Figure 1: Venn Diagram of identified β-catenin interacting proteins for sample replicates and IgG
RIME was performed to identify proteins that interact with the bait protein (β-catenin) in SW480 [SW-480] cells. Immunoprecipitations were performed with an antibody against β-catenin (gene: CTNNB1). Immunoprecipitated proteins were measured by mass spectrometry. The Venn diagram shows the overlap of proteins identified for each replicate of β-catenin and anti-IgG RIME samples.
Figure 2: Detection of target protein β-catenin and potential proteins of interest
The top 11 proteins of interest that were found to interact with β-catenin in this experiment are listed, after removing proteins present in the IgG negative control. The proteins in this list were identified in at least one replicate of β-catenin RIME.
Figure 3: RIME identifies most prevalent molecular pathways among enriched proteins
PANTHER Functional Classification was performed for the list of proteins identified as interacting with β-catenin. The top ten gene ontology terms are identified and ranked by p-value.
Advanced Application: RIME and ChIP-Seq
RIME was performed using BRD4 as the target protein and from the list of interacting proteins. DNA Topoisomerase 2A was identified as an interactor, which is supported by literature demonstrating that ligand-dependent Topoisomerases have been shown to be recruited to enhancers†. Therefore, ChIP-Seq targeting BRD4 and TOP2A was performed to show co-localization. Expanding on RIME data with ChIP-Seq can help elucidate gene subsets that require different transcription factors or confirm co-localization of RIME-identified co-factors to the same genes.

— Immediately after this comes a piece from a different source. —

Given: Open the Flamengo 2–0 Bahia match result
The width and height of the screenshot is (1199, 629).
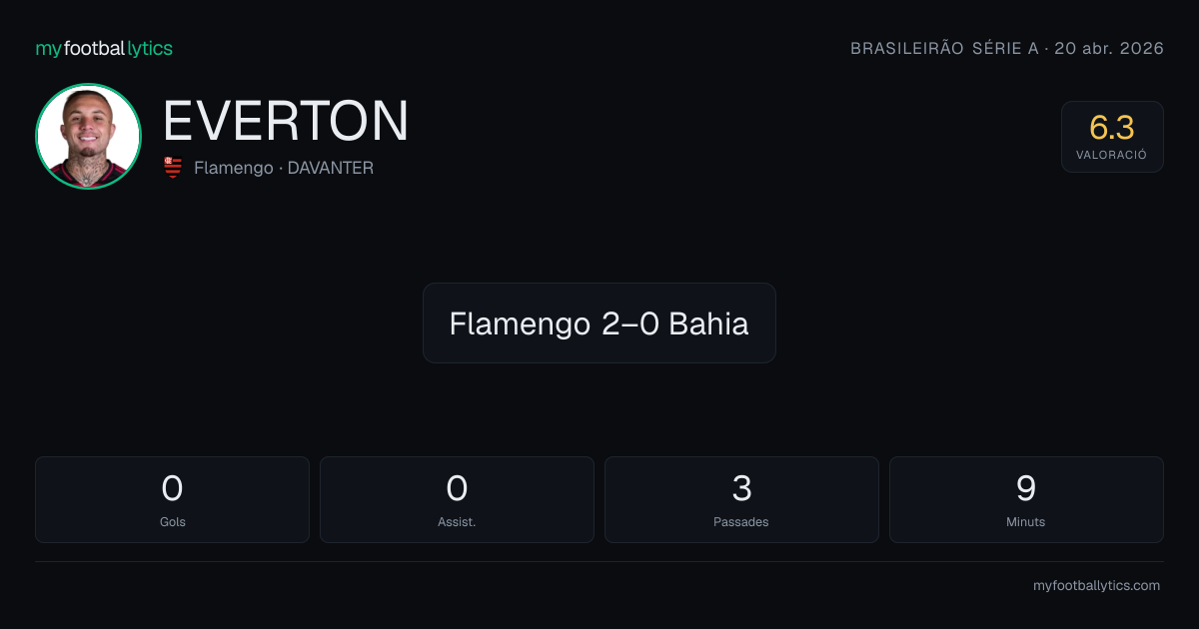Looking at the screenshot, I should tap(600, 322).
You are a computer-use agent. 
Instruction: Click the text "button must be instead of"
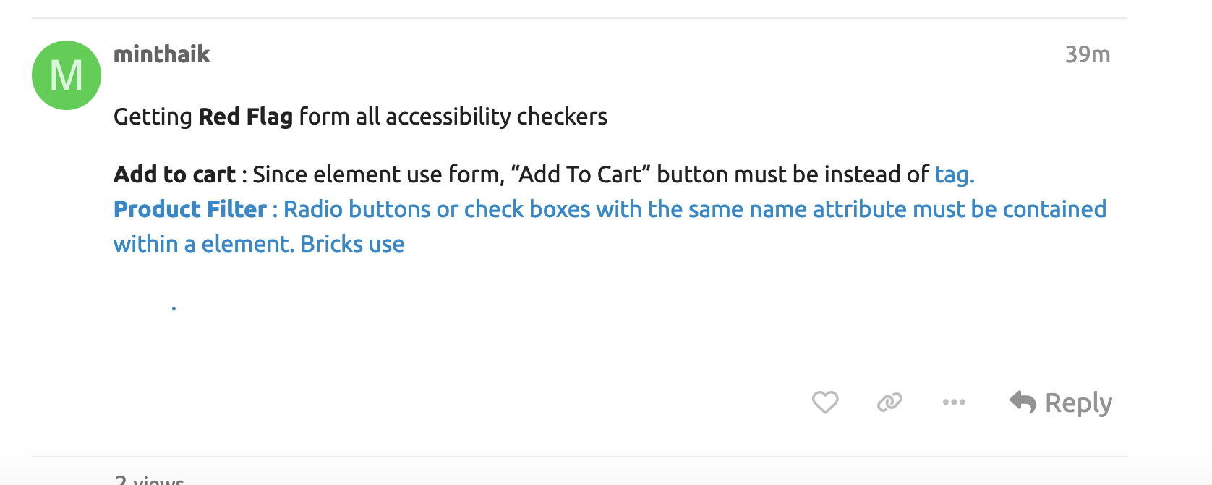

Figures 1 & 2: ChIP-Seq shows co-localization of TOP2A and BRD4 binding sites.
ChIP-Seq was performed to map binding sites for the RIME-identified BRD4 interacting protein, TOP2A. TOP2A and BRD4 binding sites are shown and confirm co-localization at many sites across the genome. The top panel shows sites on chromosome 1 and the bottom panel shows sites on chromosome 3.
References
- †Puc, J. et al. Ligand-Dependent Enhancer Activation Regulated by Topoisomerase-I Activity, Cell. 2015 Oct 8;163(2):520-2.